A contingent fee contract opens the doors to the courthouse for a lot of folks who could not otherwise afford to hire an attorney. The client is willing to pay the lawyer more than she might on an hourly contract because the lawyer is taking a risk – there may be no fee at all. Unfortunately, we have to turn down many more of those cases than we take. While we often take cases with a high risk and high potential reward, we have to stay in business. Let’s discuss the process generally.
The basic formula in a negligence case is pretty simple:
a) Do we represent the good guy?
b) Did the bad guy do the good guy wrong?
c) Are the damages the good guy suffered enough to merit the time and trouble it will take to bring this case to resolution? and
d) If the answers to the three questions above are yes, can we collect a judgment that we get against the bad guy?
As simple as it seems, the reality is that reading these tea leaves is harder than it looks. Specifically, items b) and c) can be awfully difficult to evaluate. Often times, while there are horrible damages, the bad guy’s conduct did not directly cause or contribute to those damages. As for those damages, sometimes they are not caused by the bad guy’s misconduct. An easy example to illustrate negligence is driving a car. The driver of a car has a duty to follow the rules of the road. If he runs a red light, he breaches that duty. If, while running that red light, he hits the driver who had the green light and injures that driver, he is negligent and should be held responsible.

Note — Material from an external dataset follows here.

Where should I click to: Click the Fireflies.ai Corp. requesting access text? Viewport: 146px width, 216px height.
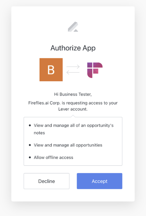point(73,103)
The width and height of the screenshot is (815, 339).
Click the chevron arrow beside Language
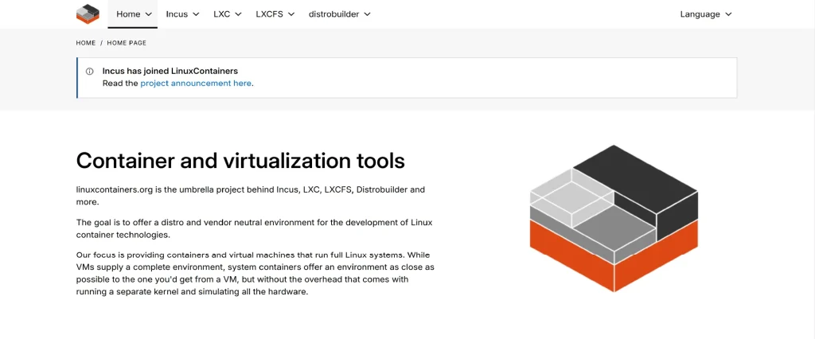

Pretty simple, huh? Let’s change the facts a little. The driver of the car that ran the red light is a state trooper on a high speed chase. Or, the good guy driving through the green light was in another wreck the week before and suffered back and neck injuries in that collision. Or, within a month of the collision, the good guy is diagnosed with a syndrome that doctors believe may or may not be related to trauma – is it caused by this incident? Or, even though the bad guy clearly did wrong, the law gives him an out (for instance, sovereign immunity or the exclusivity of a worker’s compensation award – concepts we will address in future posts). How are all of these issues weighed in relation to the rest of the facts?
Evaluating a case takes experience. We have more than 100 years of collective experience at our firm and believe that we have become pretty good at making these calls. Because we deal in complex cases that are labor intensive, require more staffing and may take longer to resolve than other types of cases, we have a lot of overhead. Often times, we conclude that, while you have a meritorious case, our firm would lose money handling it because of that. When that happens, we make every effort to find the right lawyer to fit your situation.